(Records for locating displayed items)
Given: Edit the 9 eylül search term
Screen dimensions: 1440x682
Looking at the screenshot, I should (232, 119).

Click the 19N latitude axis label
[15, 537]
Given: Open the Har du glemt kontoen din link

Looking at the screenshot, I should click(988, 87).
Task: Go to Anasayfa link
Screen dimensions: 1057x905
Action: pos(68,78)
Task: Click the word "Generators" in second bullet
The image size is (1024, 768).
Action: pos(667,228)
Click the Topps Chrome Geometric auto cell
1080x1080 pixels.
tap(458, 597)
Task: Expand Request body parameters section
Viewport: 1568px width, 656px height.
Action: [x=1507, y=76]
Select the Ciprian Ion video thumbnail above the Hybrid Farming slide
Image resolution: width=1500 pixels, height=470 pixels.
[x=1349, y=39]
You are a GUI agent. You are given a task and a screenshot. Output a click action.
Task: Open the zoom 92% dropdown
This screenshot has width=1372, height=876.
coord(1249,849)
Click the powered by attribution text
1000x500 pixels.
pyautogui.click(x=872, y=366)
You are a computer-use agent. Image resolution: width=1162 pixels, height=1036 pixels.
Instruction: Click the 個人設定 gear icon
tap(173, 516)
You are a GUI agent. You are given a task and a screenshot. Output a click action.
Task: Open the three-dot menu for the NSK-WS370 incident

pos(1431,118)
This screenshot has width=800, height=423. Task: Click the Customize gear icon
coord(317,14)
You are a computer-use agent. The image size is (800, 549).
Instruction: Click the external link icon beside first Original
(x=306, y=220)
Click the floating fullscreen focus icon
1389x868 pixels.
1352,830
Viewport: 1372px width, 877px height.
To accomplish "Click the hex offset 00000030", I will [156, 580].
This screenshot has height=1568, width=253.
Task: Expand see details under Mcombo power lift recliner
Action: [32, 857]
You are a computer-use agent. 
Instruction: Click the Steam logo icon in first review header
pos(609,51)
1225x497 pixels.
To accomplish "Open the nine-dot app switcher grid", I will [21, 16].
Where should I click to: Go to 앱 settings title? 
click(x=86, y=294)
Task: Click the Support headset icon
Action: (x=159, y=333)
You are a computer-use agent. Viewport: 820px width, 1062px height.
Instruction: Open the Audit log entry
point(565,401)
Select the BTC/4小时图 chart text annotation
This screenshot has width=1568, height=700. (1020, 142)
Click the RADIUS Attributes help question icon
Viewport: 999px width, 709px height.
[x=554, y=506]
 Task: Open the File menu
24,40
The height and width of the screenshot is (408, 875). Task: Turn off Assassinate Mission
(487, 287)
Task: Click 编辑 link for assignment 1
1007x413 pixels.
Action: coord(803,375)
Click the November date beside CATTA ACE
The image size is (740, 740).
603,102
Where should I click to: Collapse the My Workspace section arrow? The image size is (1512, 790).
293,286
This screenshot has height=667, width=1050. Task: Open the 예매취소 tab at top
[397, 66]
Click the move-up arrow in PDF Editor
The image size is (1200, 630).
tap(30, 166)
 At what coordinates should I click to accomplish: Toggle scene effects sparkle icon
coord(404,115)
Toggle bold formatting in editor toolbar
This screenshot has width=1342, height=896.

## WORK TO COMPLETE
Return, without any change, the lines of the items from the line containing "Given: Open the Har du glemt kontoen din link" through the line containing "This screenshot has width=1568, height=700.", both of those lines included.

## RESULT OF THIS TASK
Given: Open the Har du glemt kontoen din link

Looking at the screenshot, I should click(988, 87).
Task: Go to Anasayfa link
Screen dimensions: 1057x905
Action: pos(68,78)
Task: Click the word "Generators" in second bullet
The image size is (1024, 768).
Action: pos(667,228)
Click the Topps Chrome Geometric auto cell
1080x1080 pixels.
tap(458, 597)
Task: Expand Request body parameters section
Viewport: 1568px width, 656px height.
Action: [x=1507, y=76]
Select the Ciprian Ion video thumbnail above the Hybrid Farming slide
Image resolution: width=1500 pixels, height=470 pixels.
[x=1349, y=39]
You are a GUI agent. You are given a task and a screenshot. Output a click action.
Task: Open the zoom 92% dropdown
This screenshot has width=1372, height=876.
coord(1249,849)
Click the powered by attribution text
1000x500 pixels.
pyautogui.click(x=872, y=366)
You are a computer-use agent. Image resolution: width=1162 pixels, height=1036 pixels.
Instruction: Click the 個人設定 gear icon
tap(173, 516)
You are a GUI agent. You are given a task and a screenshot. Output a click action.
Task: Open the three-dot menu for the NSK-WS370 incident

pos(1431,118)
This screenshot has width=800, height=423. Task: Click the Customize gear icon
coord(317,14)
You are a computer-use agent. The image size is (800, 549).
Instruction: Click the external link icon beside first Original
(x=306, y=220)
Click the floating fullscreen focus icon
1389x868 pixels.
1352,830
Viewport: 1372px width, 877px height.
To accomplish "Click the hex offset 00000030", I will [156, 580].
This screenshot has height=1568, width=253.
Task: Expand see details under Mcombo power lift recliner
Action: [32, 857]
You are a computer-use agent. 
Instruction: Click the Steam logo icon in first review header
pos(609,51)
1225x497 pixels.
To accomplish "Open the nine-dot app switcher grid", I will [21, 16].
Where should I click to: Go to 앱 settings title? 
click(x=86, y=294)
Task: Click the Support headset icon
Action: (x=159, y=333)
You are a computer-use agent. Viewport: 820px width, 1062px height.
Instruction: Open the Audit log entry
point(565,401)
Select the BTC/4小时图 chart text annotation
This screenshot has width=1568, height=700. (1020, 142)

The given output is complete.